Pour garantir l’adaptabilité des politiques publiques sur le temps long, une évaluation régulière des actions est indispensable, notamment par l’usage de clauses de rendez-vous ou de points d’étape. L’effort de l’Insee pour une meilleure appréciation de la richesse nationale, intégrant des indicateurs qualitatifs de développement durable (au-delà du PIB), doit être poursuivi. Cette approche qualitative, dans la lignée de la commission Stiglitz-Sen-Fitoussi, devrait être encouragée sur le plan européen et mondial.

Fabien Raynaud rappelle que, si le Conseil d’État est libre de choisir le thème de son étude annuelle, les pouvoirs publics ne sont pas obligés de suivre ses recommandations.
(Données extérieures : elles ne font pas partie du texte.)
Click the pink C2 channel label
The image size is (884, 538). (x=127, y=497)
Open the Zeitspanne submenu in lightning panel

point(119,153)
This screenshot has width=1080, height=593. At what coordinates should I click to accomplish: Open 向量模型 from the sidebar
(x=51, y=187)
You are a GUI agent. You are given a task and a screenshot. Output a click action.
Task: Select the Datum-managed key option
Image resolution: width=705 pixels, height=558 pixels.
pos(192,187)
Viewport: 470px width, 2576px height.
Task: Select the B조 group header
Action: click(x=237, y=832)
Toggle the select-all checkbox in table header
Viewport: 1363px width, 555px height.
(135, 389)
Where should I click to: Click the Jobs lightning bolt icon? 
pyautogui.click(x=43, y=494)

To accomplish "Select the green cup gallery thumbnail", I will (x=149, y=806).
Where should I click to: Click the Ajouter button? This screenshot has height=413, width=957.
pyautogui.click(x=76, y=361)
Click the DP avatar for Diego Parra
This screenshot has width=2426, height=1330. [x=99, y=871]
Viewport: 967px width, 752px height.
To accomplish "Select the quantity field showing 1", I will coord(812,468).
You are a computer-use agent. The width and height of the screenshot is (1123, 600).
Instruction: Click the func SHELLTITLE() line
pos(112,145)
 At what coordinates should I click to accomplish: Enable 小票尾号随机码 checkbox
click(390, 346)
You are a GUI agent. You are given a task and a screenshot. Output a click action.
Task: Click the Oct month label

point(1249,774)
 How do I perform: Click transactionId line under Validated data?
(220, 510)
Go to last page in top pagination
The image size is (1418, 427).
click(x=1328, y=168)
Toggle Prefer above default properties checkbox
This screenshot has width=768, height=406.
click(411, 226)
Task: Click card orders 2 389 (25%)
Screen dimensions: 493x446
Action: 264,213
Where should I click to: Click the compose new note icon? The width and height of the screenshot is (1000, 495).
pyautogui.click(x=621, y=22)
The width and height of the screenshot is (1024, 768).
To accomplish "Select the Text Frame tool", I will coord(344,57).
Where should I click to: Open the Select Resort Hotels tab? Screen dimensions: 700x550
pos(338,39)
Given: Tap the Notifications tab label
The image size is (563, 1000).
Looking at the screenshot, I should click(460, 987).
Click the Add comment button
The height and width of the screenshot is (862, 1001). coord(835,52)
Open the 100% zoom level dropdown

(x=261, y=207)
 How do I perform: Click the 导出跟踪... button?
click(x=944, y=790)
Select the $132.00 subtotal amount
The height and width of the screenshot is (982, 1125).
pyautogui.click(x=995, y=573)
Leur seul levier est la « capacité de persuasion ». Le Conseil d’État s’engage donc dans un important « travail de plaidoyer », présentant l’étude à la presse, aux administrations, au Parlement et au Conseil économique, social et environnemental, pour porter ces propositions au cœur des décisions publiques.

  1. Conseil d’État, Étude annuelle 2025. Inscrire l’action publique dans le temps long, 2025, La documentation française.
  2. Lunven A., « L’étude annuelle du Conseil d’État : “Partir des initiatives d’en bas plutôt que d’imposer une vision d’en haut” », horizonspublics.fr 16 oct. 2023.
  3. Conseil d’État, Étude annuelle 2024. La souveraineté, 2024, La documentation française.
  4. Beau F., « Les Conventions citoyennes nationales et régionales : des “pépites encore imparfaites” de la démocratie de demain », horizonspublics.fr 16 mars 2021.
  5. Alfred Sauvy (1898-1990) était un économiste, démographe et sociologue français, fondateur et premier directeur de l’Institut national d’études démographiques (INED), professeur au Collège de France, connu notamment pour avoir forgé le terme « tiers-monde » et pour ses travaux sur le vieillissement, la natalité et les dynamiques économiques.